(課題):
1. 抜粋テキストの「テキストは届いているし,ビデ」から始まり「て,適当にまとめていきます.」に至るまでの部分を、一字一句そのまま書き写してください。
2. 抜粋テキストによると、情報の世界(’10)を学期開始前に終わらせたのはなぜですか。1〜3文で説明してください。

(抜粋テキスト):
▼

2011年第1学期は以下の4科目を受講します.

  • 情報の世界(’10)
  • 思春期・青年期の心理臨床(’09)
  • 心理臨床とイメージ(’10)
  • 記憶の心理学(’08)

テキストは届いているし,ビデオやラジオも全部録画・ダウンロード済なので,いつでも勉強できます.ということで,やる気が出ない現状に踏ん切りをつけるために,情報の世界(’10)を学期開始前にフライング終了させておきました.こうしておくと,学期が始まってからが楽になるのです.情報の世界は基礎科目だし,知っている分野なので,さくさくと進んでいきたいと思います.

放送授業の中で初めて聞き手の人が出てきました.そのため,駆け引きを期待したのですが,そうでもなかったです.でも,聞き手がいるだけで放送授業の雰囲気はこうも変わるんですね.淡々と進むわけではないので,なかなか聞きやすいです.以下,全講義を一括りにして,適当にまとめていきます.

▲

データ記録

▼

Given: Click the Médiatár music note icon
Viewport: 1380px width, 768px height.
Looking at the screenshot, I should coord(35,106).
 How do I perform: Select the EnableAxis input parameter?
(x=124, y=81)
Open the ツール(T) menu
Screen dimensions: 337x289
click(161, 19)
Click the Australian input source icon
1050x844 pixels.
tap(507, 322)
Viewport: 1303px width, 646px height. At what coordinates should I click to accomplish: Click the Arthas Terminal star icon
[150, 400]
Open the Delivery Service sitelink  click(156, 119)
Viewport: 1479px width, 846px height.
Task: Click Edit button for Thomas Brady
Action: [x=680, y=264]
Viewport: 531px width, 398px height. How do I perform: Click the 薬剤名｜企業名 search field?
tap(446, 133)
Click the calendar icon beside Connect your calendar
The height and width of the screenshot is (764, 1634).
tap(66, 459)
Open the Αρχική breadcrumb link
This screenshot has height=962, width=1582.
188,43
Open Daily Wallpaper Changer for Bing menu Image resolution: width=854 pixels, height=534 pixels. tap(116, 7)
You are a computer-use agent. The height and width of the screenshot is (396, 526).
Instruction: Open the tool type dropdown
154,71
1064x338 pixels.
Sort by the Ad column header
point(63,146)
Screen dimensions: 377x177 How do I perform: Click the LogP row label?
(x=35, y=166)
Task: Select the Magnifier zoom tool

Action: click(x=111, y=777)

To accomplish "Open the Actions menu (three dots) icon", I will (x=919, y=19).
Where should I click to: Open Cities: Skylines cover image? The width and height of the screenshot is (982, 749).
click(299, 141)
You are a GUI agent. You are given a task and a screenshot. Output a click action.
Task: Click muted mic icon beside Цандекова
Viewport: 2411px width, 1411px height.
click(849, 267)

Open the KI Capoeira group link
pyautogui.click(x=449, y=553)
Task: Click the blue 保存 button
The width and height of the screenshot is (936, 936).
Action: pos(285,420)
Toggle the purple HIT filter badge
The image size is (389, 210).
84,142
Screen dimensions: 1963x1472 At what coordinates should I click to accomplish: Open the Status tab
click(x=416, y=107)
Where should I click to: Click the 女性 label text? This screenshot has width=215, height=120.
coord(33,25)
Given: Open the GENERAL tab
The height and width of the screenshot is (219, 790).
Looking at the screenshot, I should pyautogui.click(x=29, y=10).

▲

(課題の解答):
1.
テキストは届いているし,ビデオやラジオも全部録画・ダウンロード済なので,いつでも勉強できます.ということで,やる気が出ない現状に踏ん切りをつけるために,情報の世界(’10)を学期開始前にフライング終了させておきました.こうしておくと,学期が始まってからが楽になるのです.情報の世界は基礎科目だし,知っている分野なので,さくさくと進んでいきたいと思います.

放送授業の中で初めて聞き手の人が出てきました.そのため,駆け引きを期待したのですが,そうでもなかったです.でも,聞き手がいるだけで放送授業の雰囲気はこうも変わるんですね.淡々と進むわけではないので,なかなか聞きやすいです.以下,全講義を一括りにして,適当にまとめていきます.

2. やる気が出ない現状に踏ん切りをつけるためです。また、先に終わらせておくと学期が始まってからが楽になるとも述べられています。